Exercise aim:
Copy exactly the line that contains "You are a GUI" plus all remaining lines of the data, and leave out every line before it.

Data records below:

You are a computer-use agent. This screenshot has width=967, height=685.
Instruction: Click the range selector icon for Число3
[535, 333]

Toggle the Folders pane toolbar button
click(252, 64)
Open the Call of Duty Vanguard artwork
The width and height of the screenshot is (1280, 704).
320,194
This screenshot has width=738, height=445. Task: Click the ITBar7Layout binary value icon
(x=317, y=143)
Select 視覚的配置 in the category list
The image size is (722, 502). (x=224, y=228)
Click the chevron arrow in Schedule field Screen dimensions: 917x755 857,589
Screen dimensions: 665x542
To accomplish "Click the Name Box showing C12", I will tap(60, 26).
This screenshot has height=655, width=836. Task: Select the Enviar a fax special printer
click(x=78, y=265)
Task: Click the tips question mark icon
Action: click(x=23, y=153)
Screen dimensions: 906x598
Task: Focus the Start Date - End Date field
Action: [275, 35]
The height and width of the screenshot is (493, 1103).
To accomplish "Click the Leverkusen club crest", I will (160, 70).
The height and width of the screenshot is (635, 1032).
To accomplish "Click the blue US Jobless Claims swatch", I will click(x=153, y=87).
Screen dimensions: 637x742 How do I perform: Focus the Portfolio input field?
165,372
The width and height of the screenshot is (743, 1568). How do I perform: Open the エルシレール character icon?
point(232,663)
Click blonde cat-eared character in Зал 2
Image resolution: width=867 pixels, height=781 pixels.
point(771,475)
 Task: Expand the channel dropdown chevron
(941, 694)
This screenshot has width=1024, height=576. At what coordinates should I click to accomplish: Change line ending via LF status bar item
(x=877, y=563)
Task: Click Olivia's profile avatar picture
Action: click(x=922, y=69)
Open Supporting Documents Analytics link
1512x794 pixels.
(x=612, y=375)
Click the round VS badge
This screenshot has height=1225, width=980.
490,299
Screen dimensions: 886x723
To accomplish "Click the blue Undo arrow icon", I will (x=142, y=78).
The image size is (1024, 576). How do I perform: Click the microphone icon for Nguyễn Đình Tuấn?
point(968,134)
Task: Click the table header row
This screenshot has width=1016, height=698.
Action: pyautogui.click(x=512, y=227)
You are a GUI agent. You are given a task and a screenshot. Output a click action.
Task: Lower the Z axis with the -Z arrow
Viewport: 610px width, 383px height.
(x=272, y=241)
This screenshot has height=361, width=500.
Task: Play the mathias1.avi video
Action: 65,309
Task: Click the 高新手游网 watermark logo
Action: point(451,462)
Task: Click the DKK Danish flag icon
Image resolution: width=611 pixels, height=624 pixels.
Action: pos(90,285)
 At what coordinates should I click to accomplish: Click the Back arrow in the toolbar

End of Data records.

Result for this exercise:
You are a GUI agent. You are given a task and a screenshot. Output a click action.
Task: Lower the Z axis with the -Z arrow
Viewport: 610px width, 383px height.
(x=272, y=241)
This screenshot has height=361, width=500.
Task: Play the mathias1.avi video
Action: 65,309
Task: Click the 高新手游网 watermark logo
Action: point(451,462)
Task: Click the DKK Danish flag icon
Image resolution: width=611 pixels, height=624 pixels.
Action: pos(90,285)
 At what coordinates should I click to accomplish: Click the Back arrow in the toolbar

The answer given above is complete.